— What the task asks —
List all lines in the material below that contain "menu".
[Extracted material]
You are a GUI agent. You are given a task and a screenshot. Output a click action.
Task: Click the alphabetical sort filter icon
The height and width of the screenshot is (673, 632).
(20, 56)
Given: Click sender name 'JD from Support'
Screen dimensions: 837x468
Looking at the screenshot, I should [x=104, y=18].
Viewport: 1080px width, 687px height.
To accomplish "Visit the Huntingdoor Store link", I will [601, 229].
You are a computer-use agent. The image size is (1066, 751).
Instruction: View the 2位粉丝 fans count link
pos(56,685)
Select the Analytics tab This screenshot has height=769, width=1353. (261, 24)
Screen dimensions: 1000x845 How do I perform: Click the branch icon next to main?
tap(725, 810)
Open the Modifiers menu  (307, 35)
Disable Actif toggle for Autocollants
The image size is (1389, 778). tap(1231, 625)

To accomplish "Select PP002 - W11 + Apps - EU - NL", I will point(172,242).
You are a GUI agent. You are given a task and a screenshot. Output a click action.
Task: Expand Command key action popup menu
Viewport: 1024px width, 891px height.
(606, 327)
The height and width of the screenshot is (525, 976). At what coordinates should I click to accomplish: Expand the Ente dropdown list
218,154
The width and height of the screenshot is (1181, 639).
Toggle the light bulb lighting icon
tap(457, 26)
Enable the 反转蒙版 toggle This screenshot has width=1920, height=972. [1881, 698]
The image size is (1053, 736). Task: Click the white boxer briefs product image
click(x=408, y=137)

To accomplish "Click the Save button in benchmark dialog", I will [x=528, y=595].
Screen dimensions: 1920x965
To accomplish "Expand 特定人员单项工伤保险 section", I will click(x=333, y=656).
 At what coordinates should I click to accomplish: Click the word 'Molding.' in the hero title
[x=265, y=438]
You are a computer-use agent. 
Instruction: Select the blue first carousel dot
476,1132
[/Extracted material]
— Answer section —
Open the Modifiers menu  (307, 35)
Task: Expand Command key action popup menu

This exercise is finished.